Berkeley Ph.D. wins top
sociology prize for dissertation on sex work in Vietnam
By Public Affairs,
UC Berkeley | May 9, 2012
BERKELEY —
Kimberly
Hoang, who earned her sociology Ph.D. at UC Berkeley in 2011, has won the
American Sociological Association’s “best dissertation” award for her doctoral
dissertation on sex work in Vietnam.
Kimberly
Hoang
The
winning entry, New Economies of Sex and Intimacy in Vietnam, was based
on 15 months of ethnographic research in Ho Chi Minh City, where Hoang worked
as a bartender and hostess in four bars that catered to different groups of
clients. According to Berkeley sociology professor Raka Ray, who chaired her
dissertation committee, Hoang’s research “highlights not just the structure and
practices of sex work in Vietnam, but demonstrates how it serves as a vital
form of currency in Vietnam’s political economy.”
In
her nominating letter, Ray called the dissertation “a stunning piece of work”
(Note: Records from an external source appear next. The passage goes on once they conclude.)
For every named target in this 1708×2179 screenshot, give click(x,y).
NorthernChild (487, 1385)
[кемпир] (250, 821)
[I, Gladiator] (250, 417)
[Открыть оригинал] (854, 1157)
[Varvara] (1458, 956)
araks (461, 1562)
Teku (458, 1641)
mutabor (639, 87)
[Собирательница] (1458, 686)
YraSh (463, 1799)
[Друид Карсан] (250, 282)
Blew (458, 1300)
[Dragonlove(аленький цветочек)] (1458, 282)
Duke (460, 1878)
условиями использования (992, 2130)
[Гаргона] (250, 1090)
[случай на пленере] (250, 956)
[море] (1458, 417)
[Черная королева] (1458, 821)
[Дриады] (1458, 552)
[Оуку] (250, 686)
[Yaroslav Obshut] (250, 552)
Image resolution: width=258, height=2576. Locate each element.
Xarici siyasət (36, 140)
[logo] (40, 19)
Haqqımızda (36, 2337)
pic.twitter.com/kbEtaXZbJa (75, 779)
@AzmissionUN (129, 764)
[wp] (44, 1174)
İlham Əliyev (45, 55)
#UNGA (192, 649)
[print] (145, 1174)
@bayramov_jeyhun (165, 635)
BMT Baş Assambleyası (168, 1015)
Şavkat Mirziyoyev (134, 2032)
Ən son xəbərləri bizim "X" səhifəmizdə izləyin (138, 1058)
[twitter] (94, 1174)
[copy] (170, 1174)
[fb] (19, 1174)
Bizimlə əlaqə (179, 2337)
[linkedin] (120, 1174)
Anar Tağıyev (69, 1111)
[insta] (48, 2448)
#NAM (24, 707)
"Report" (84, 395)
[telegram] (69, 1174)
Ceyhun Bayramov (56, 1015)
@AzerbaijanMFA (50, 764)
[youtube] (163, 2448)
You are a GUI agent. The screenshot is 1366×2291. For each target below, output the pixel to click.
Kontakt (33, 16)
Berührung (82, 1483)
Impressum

by “an absolutely fearless and creative thinker,” adding that Hoang had done
“the sort of fieldwork few others dare.”
Hoang,
the daughter of immigrant parents who ran an inner-city pool room, graduated summa
cum laude from UC Santa Barbara in 2005 and earned her master’s from
Stanford before coming to Berkeley. Now a postdoctoral fellow at the Center for
the Study of Women, Gender and Sexuality at Rice University, she will join the
sociology faculty of Boston College in 2013.
Hoang’s
award will be presented in August at the ASA’s annual meeting in Denver.